2023年04月23日 08時46分26秒 | CJ二次創作
夜間のエマージェンシーコールに飛び起きてブリッジに向かうと、幸い浮遊物の急接近だった。衝突を回避しほっと一息ついて、メンバー同士顔を合わせる。と、そこで気づいたのは、
「アルフィン、それ」
駆けつけた彼女が身につけていたのは、裏返しのパジャマだった。
薄い水色の。目につく方が裏地だった。上も下も。
「あ、これは」
指摘されてとっさに胸元をかき合わせる。ばつが悪そうな顔。
「うっかりだなあ。アルフィンでも裏返しで服を着るとかあるんだな」
なぜかリッキーが嬉しそうな顔をする。
すると、
「ち、ちがうの。これは間違ったとかじゃなくって」
アルフィンが弁明。
「まあまあ。いいじゃねえですかパジャマなんて、裏でも表でもどっちだって。ベッドに入れば関係ねえです。さ、もう寝みましょうや」
タロスがとりなす。自然、場がばらけそうになる、と。
「おまじないなの」
アルフィンが言った。
「――え?」
思わず、私室に引き取りかけていたジョウもリッキーもタロスも足を止めた。
思わぬ言葉を聞いて、思考が止まった顔をしている。
「おまじない、ってーー」
リッキーがアルフィンに尋ねた。アルフィンはメンバーの視線を集めたことに戸惑ったように一瞬目を泳がせたが、物問たげな顔に促されるように口を開いた。
「うちの、ピザンに昔から伝わるおまじないで、夜身につける物を裏返して着るの。パジャマでもネグリジェでも。そうすると、夢に見たことが逆さになって現実になるっていう、願い事があるときのおまじない。だから」
こんな風に着ているのと自分のパジャマを示した。袖を持って両腕を開くようにして。
「そっかあ、おまじないかあ」
リッキーが笑顔になる。タロスも相好を崩した。
「笑わない? 子どもっぽいことしてるって」
「なんで? いいじゃん。
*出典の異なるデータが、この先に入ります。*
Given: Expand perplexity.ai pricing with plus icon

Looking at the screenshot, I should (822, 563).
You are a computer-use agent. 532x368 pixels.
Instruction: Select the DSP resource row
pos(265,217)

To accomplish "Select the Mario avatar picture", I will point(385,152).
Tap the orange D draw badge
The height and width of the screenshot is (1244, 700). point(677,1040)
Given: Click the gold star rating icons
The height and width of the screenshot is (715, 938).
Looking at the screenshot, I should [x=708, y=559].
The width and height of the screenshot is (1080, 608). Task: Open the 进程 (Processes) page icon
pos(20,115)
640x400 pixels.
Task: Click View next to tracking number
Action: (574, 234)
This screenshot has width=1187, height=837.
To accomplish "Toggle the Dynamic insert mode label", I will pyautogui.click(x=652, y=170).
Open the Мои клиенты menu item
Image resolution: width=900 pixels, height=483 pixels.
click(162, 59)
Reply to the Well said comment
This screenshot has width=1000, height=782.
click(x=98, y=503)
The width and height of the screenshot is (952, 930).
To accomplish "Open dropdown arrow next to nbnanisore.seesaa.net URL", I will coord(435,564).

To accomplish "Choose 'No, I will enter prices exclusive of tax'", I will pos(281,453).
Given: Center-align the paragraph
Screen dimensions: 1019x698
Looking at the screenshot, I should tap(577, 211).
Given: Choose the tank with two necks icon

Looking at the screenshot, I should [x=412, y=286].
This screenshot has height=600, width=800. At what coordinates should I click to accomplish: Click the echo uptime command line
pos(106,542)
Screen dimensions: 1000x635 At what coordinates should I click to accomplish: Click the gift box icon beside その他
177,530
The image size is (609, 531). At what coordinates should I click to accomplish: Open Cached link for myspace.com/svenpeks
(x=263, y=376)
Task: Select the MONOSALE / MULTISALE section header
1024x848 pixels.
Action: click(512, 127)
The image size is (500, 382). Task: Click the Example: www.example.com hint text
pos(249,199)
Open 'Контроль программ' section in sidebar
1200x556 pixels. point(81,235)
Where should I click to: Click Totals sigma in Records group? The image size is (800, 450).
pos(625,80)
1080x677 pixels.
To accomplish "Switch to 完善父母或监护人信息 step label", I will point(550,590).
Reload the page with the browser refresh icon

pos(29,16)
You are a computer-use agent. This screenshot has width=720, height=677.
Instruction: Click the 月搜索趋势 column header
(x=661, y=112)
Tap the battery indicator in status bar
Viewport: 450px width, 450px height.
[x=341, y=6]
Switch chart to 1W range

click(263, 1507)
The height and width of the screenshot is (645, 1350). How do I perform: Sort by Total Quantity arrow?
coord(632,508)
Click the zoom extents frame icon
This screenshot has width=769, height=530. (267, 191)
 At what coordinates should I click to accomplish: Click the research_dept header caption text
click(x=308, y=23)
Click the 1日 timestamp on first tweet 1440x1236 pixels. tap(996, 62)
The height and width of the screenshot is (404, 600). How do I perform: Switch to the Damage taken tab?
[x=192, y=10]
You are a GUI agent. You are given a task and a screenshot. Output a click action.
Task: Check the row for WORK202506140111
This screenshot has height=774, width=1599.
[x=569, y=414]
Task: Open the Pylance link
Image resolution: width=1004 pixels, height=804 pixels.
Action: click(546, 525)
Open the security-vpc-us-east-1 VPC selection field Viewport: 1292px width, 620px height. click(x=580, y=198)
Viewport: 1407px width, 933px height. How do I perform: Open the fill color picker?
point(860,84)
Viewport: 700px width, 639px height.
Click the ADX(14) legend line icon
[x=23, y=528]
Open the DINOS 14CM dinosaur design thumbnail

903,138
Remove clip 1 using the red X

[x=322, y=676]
素敵なおまじないだね、夢を現実にするのかあ」
「で、どんな夢なんだ? 叶えたいってのは」
そこまでやりとりを聞いていたジョウが口を挟んだ。
「え」
アルフィンの顔がこわばる。
その後、ぽおっと頬が火を噴いたように赤くなった。
「?」
ジョウはその反応に当惑する。なんだ?
「あー、兄貴がそれを聞く?」
「ジョウ、そりゃあ野暮ってもんですぜ。あきません」
リッキーとタロスがかぶりを振る。それぞれがあらぬ方向に目をやった。アルフィンは赤くなったまま黙っている。
「なんだよ。俺、何か変なこと訊いたか」
「あー、鈍い鈍い。アルフィンがおまじない掛けるのっていったら、1つしかないじゃん。兄貴、鈍すぎ」
俺らもう寝るね、おやすみい、と言い残して手を振りながらリッキーが立ち去る。
タロスも、気の毒そうな目をアルフィンに向けて「あたしも寝ます」と腰を上げた。
「あんま、待たせるもんじゃありませんぜ。花のいのちは短いって言いますから」
ジョウを見ずにジョウにそう言って、彼もブリッジを後にした。
「……なんだ」
単に思ったことを口にしただけだ。それなのに、なんだ、このアウェイ感は。
ジョウは困ってしまってアルフィンを見遣る。
アルフィンは自分の腕で自分を抱くようにして、航宙士席に寄りかかって立っている。
「訊いちゃまずいことか。その、おまじないのことは」
困った挙げ句、ジョウが言った。誰かに話すと、効果が無くなるとかそういうことなのだろうか。
アルフィンは顔を横に振った。
「ううん。っていうか、ジョウじゃなきゃだめなの」
「俺?」
今度こそ本当にジョウは目を丸くする。
アルフィンは神妙な顔つきで彼を見つめた。
「うん」
「俺じゃなきゃだめって。その、君のおまじないを叶えるために?」
「……」
アルフィンは頷く。
――あ。
さすがに鈍いジョウでもそこでようやく気づいた。
リッキーとタロスに言われたことも、腑に落ちる。
俺でなきゃ叶えられないアルフィンの願い。そうか、そのために、ピザンの頃のおまじないを自分に掛けて夜を過ごしていたのか。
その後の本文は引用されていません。